Entraron Santiago y Simón, y detrás de ellos Pedro, Andrés y Leví Mateo. Se sentaron también en torno a la mesa esperando que Jesús dijera algo, pero él se limitó a preguntar qué pensaban de ello.
—Tienes tú razón —dijo en seguida el publicano—, todavía no ha llegado el momento. En Jerusalén no te conocen aún, solo han oído rumores que hablan de un galileo que hace milagros y anuncia el reino de Dios. Probablemente la gente corriente te escucharía, pero para los saduceos y filisteos tú eres un agitador, y si llegas sin tener la fuerza de una fama consolidada no te concederán siquiera tiempo para hablar. No quieren que se repita el caso de Juan el Bautista.
Jesús asintió.
—El riesgo existe, no cabe duda, y tal es el motivo que ha empujado a Judas a hablar. Los zelotas son contrarios a lo que predico, pero matándome se ganarían las críticas de mucha gente.

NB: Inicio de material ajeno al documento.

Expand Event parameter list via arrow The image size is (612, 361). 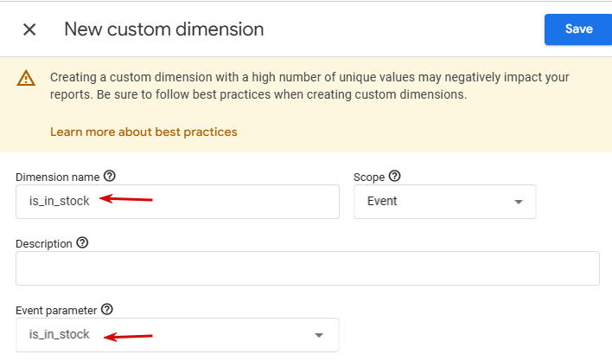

Prefieren que me hagan callar los saduceos y los gentiles.
Santiago y Simón guardaban silencio, pero parecían incómodos. Solo se decidieron a hablar cuando el hermano mayor les invitó expresamente a hacerlo.
—Es cierto —dijo Santiago—, ahora los zelotas no te quieren, y Menajén incluso te odia. Pero no hay que olvidar que durante muchos años hemos dicho y pensado las mismas cosas, incluso hemos compartido la cárcel, y que Judas, nuestro hermano, en este momento está en el desierto con ellos.
—Entonces —preguntó Jesús—, ¿qué aconsejáis?
—Parte y ve a Judea —dijo Simón— para que también allí vean las obras que llevas a cabo y se conviertan en discípulos tuyos. Para darse a conocer no hay que actuar en secreto. Tú eres capaz de hacer estas cosas milagrosas, muéstralas a todo el mundo.
Siguió un silencio tan penoso que los dos hermanos se levantaron y se fueron. Entonces, Jesús preguntó a los otros tres:
—¿Y vosotros?
Mateo sacudió la cabeza: su parecer seguía siendo decididamente contrario. Andrés trataba de sopesar los pros y los contras:
—Llegado a este punto —dijo—, Juan el Sacerdote habrá hablado ciertamente con mucha gente importante, te habrá preparado el camino. Si fuese solo un pequeño grupo, sin exponerse demasiado…
Pero también Pedro se mostraba totalmente opuesto a esta aventura.
—¡Los ancianos, los grandes sacerdotes y los escribas harían cualquier cosa con tal de eliminarte, y esto no debe suceder en absoluto!
Jesús permaneció un momento meditando, y cuando habló parecía que se dirigiera más a sí mismo que a los otros.
—Y sin embargo —dijo—, Judas no anda equivocado del todo, y tampoco mis hermanos. Tendré que entrar en ese nido de víboras, antes o después, porque la idea en la que creo…
Lanzó una mirada hacia María, que todo aquel rato se había quedado en silencio cosiendo, y le pareció que sonreía. Entonces sonrió también él y dijo:
—Hemos de partir deprisa, si queremos estar en Jerusalén para la fiesta de las Luces.